(Saved entries)
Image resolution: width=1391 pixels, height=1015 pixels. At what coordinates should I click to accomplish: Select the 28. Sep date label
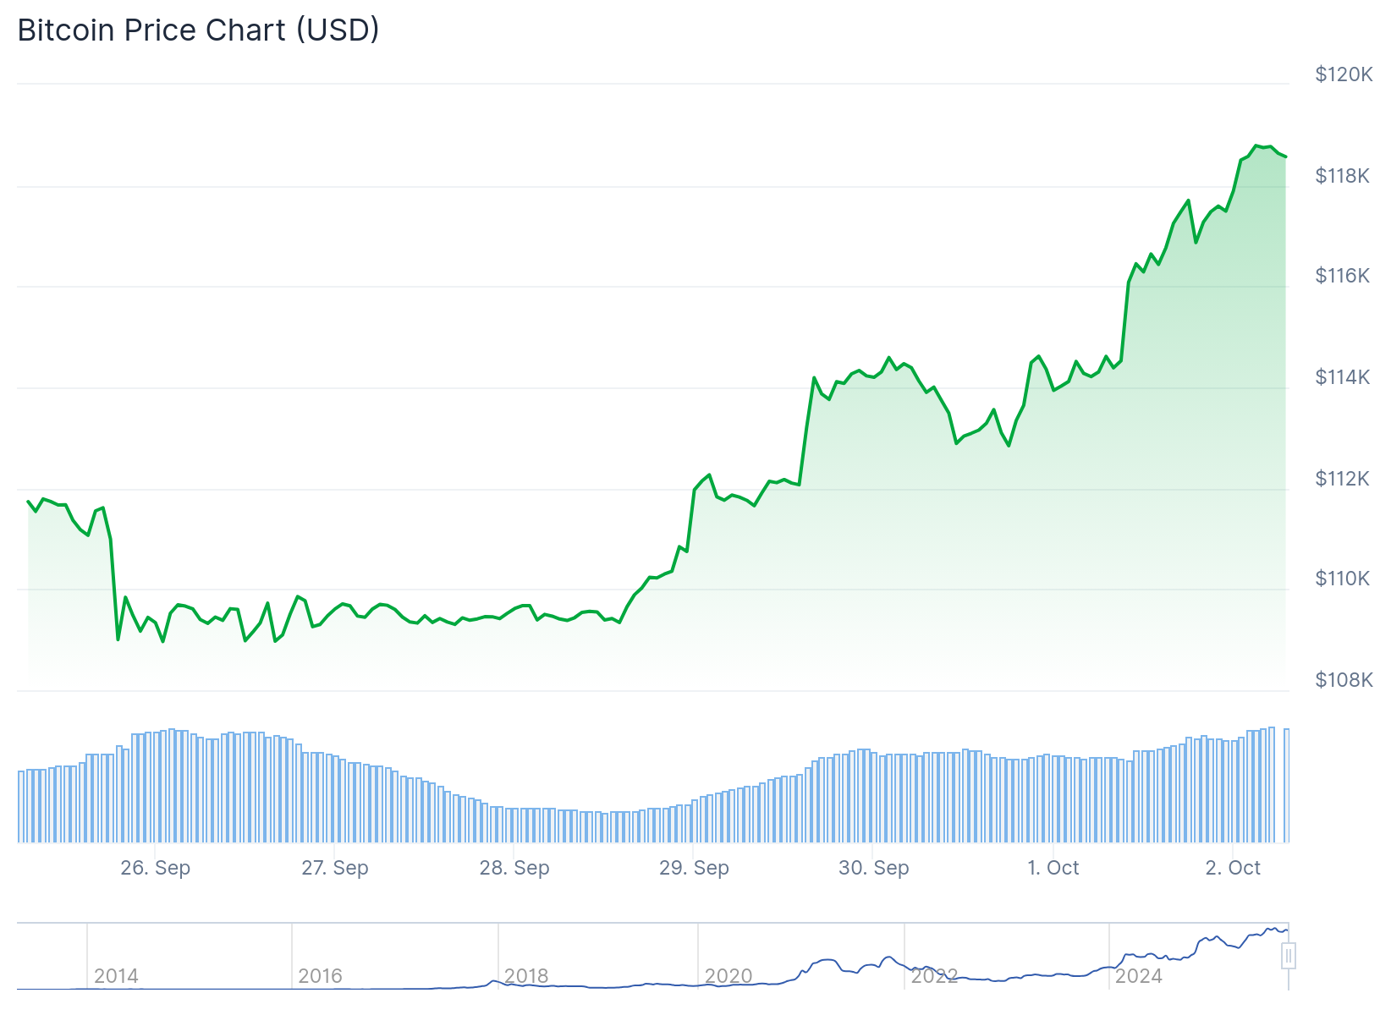tap(514, 868)
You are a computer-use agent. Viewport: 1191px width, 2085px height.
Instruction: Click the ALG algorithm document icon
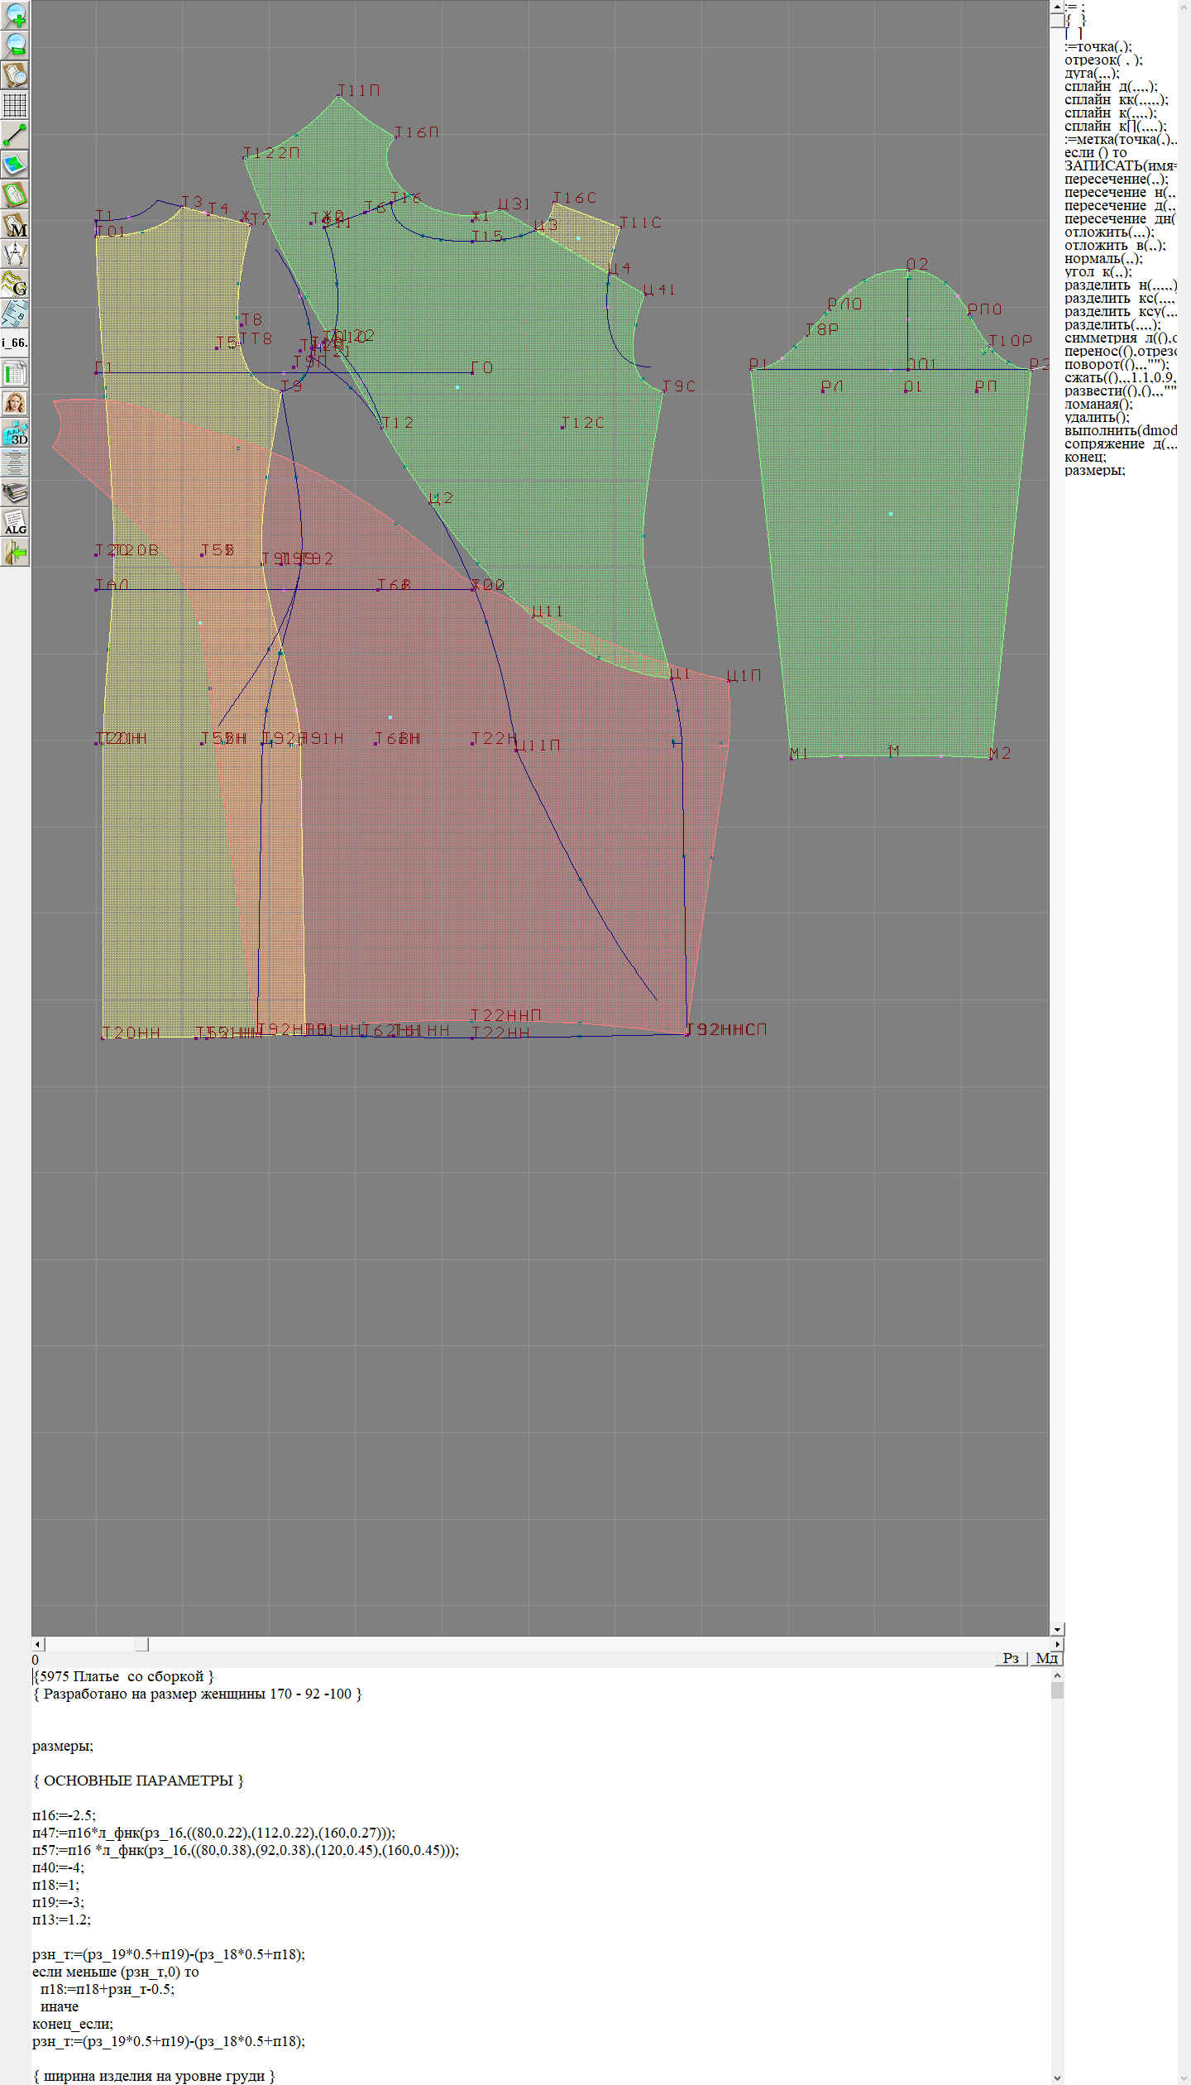coord(15,523)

*PROBLEM DESCRIPTION*.
Retype the records in full, exactly as given, and omit the pictures.

*RESPONSE BELOW*.
Image resolution: width=1391 pixels, height=1015 pixels. At what coordinates should I click to accomplish: Select the 28. Sep date label
tap(514, 868)
You are a computer-use agent. Viewport: 1191px width, 2085px height.
Instruction: Click the ALG algorithm document icon
coord(15,523)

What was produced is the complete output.